SIMULATING LOW FREQUENCY RADIO IMAGES OF THE SUN

At low radio frequencies, the strong density gradients in the large scale solar corona lead to significant refraction. This implies that interpretation of solar radio images must account for these refractive effects, and as the ray paths at different frequencies travel through different parts of the corona, multi-frequency observations can help unravel the density and temperature distributions in a range of coronal heights. While the refractive properties of the medium are determined by the electron number density (Ne), the brightness temperature (Tb) distribution in the resulting image is determined by the electron temperature (Te) and the absorption coefficient (κ) distributions. In the solar chromosphere and corona the Ne and Te change by 2, and the κ changes by 7 orders of magnitude, leading to significant changes in the morphology and observed Tb of the solar images.
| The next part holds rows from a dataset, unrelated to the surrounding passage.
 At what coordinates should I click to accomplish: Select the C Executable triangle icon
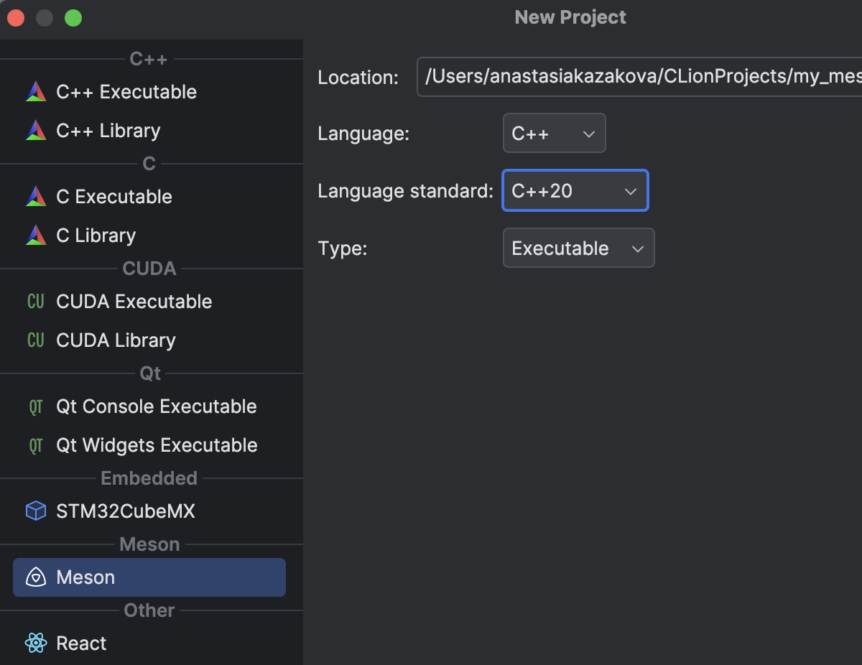(x=35, y=197)
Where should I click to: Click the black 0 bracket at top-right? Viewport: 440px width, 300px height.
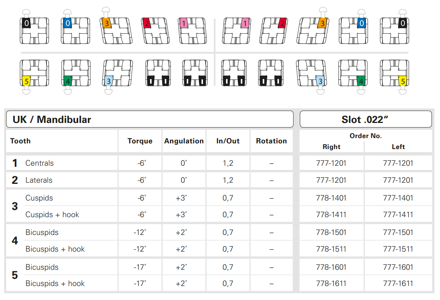(394, 30)
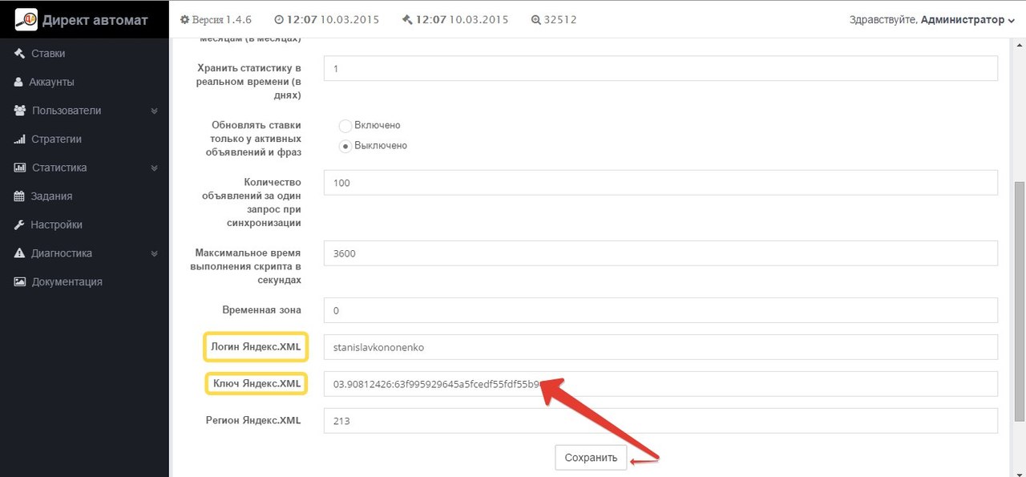Select the Включено radio button
Screen dimensions: 1026x477
[345, 126]
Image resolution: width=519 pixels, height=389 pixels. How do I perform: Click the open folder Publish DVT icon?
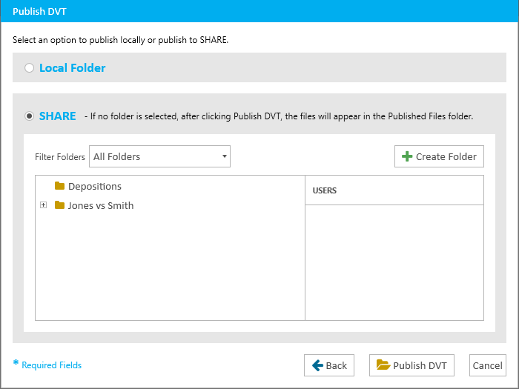pos(383,365)
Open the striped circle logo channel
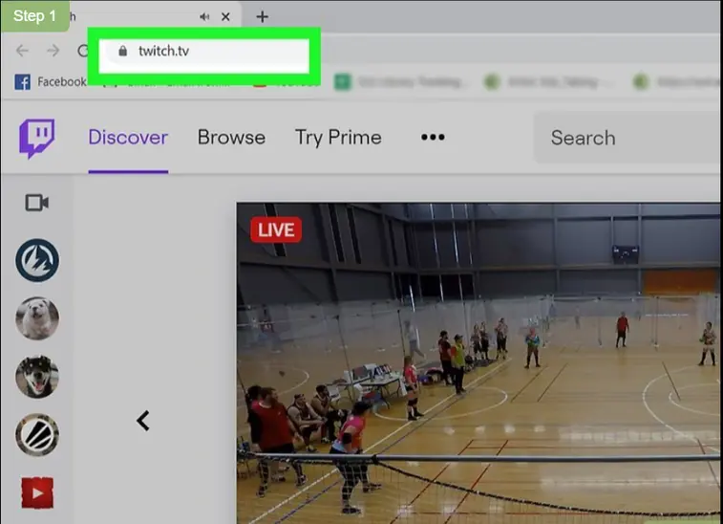 (37, 435)
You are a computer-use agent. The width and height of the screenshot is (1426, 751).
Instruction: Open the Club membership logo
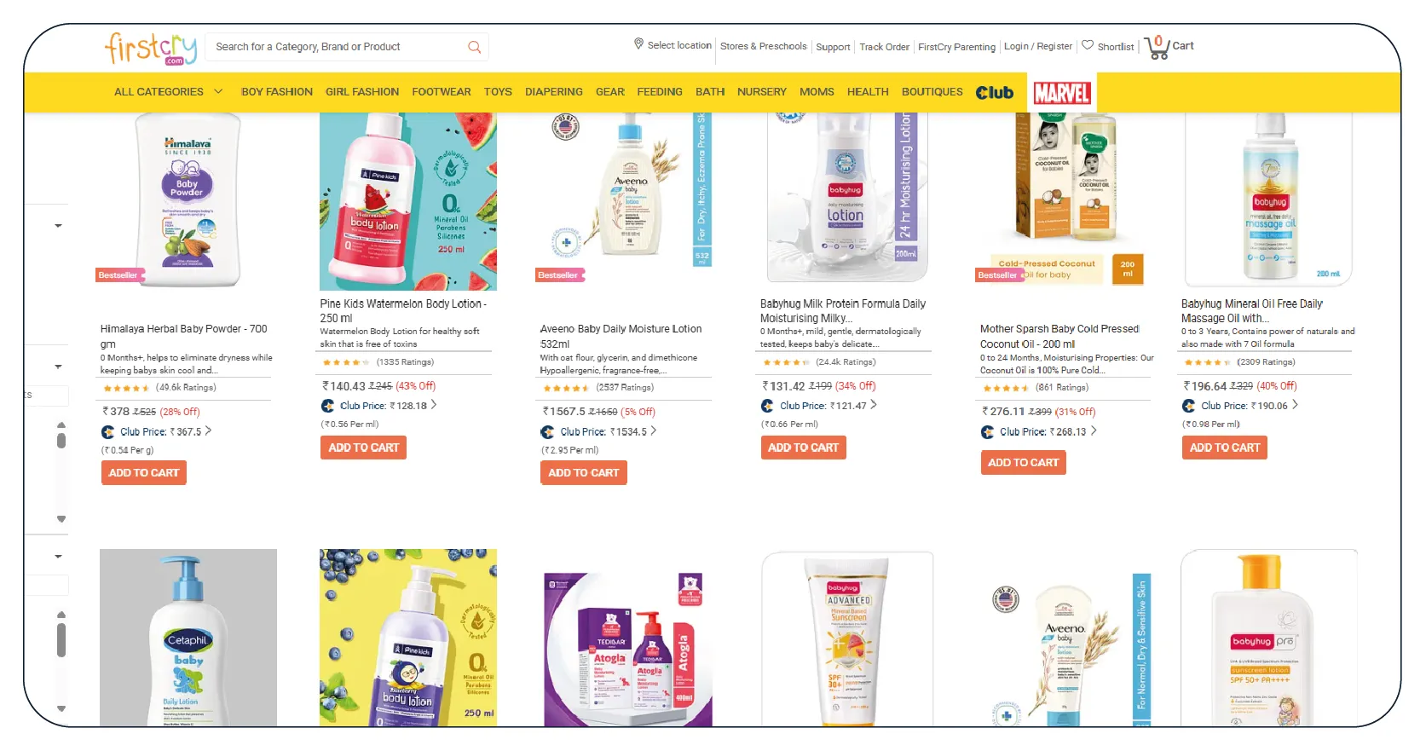click(x=995, y=92)
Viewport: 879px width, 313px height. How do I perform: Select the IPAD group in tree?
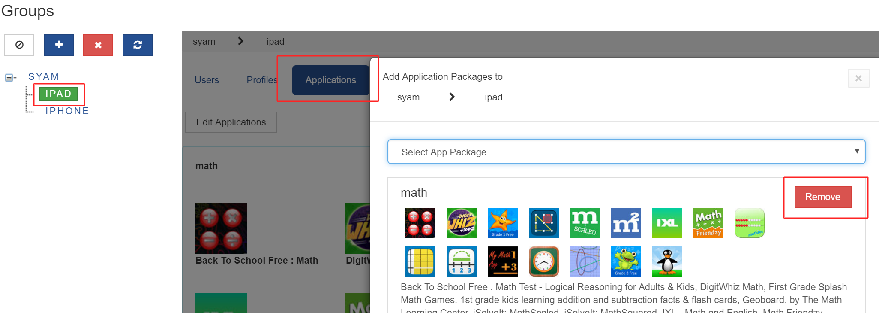click(58, 94)
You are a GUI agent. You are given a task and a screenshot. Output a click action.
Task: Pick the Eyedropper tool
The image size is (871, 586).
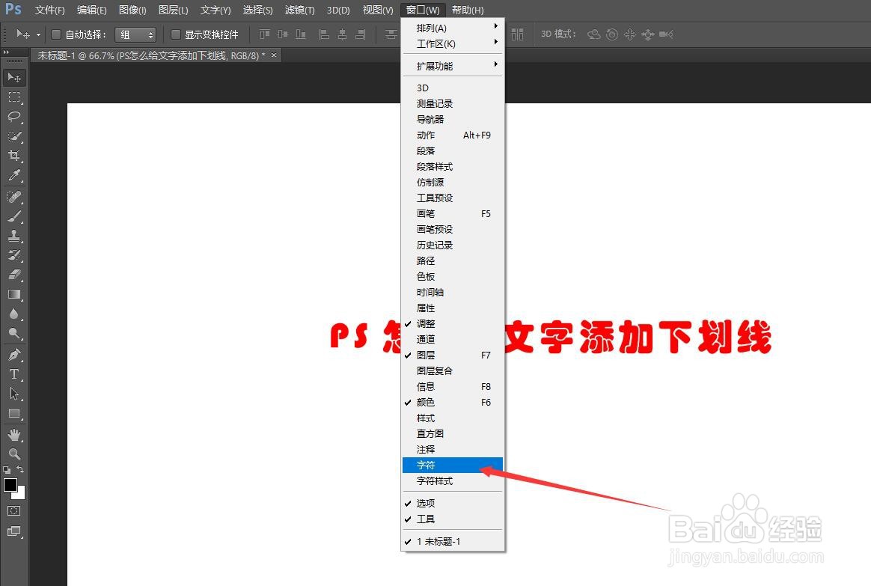(x=14, y=175)
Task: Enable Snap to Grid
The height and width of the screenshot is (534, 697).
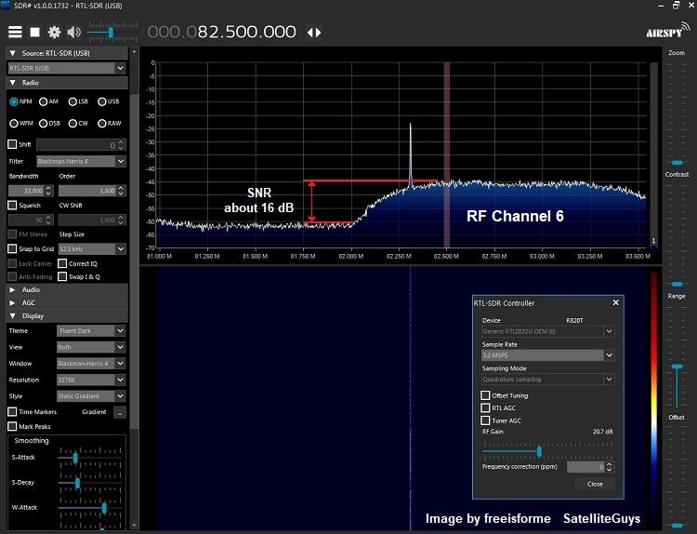Action: coord(13,248)
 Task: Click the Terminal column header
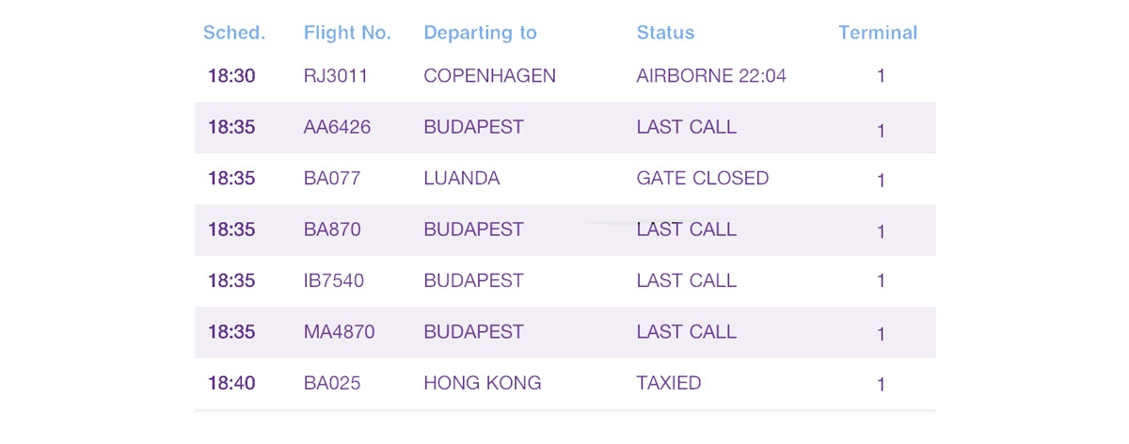click(878, 33)
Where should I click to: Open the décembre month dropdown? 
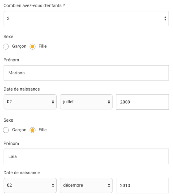coord(86,185)
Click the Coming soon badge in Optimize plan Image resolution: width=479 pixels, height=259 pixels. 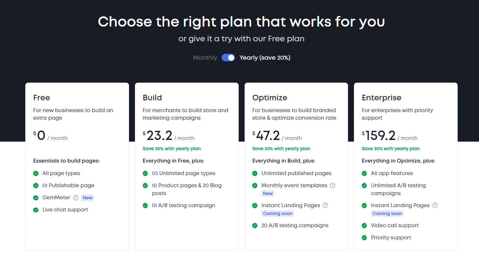point(278,213)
We are developing a flexible and precise tool to simulate brightness temperature, Tb, images of the sun resulting from arbitrary electron density, Ne, and electron temperature, Te, distributions. Although this ray-tracing algorithm is being developed in context of the MWA, a radio interferometer which will operate in the 80-300 MHz band (Oberoi et al., 2009, Rightley et al., 2009), it is of much wider applicability. At high radio frequencies, some rays penetrate into the chromosphere, which has significantly different Ne distribution. This tool implements a mathematical method for smoothly "stitching" the chromospheric and coronal Ne distributions, which are very different functions. As an application of this tool, we present and contrast the brightness temperature images from two well regarded coronal models by Baumbach and Allen (1947) and Saito (1970), and the model for chromosphere by Cillie and Menzel (1935). We also investigate the impact of coronal features like streamers on brightness temperature images.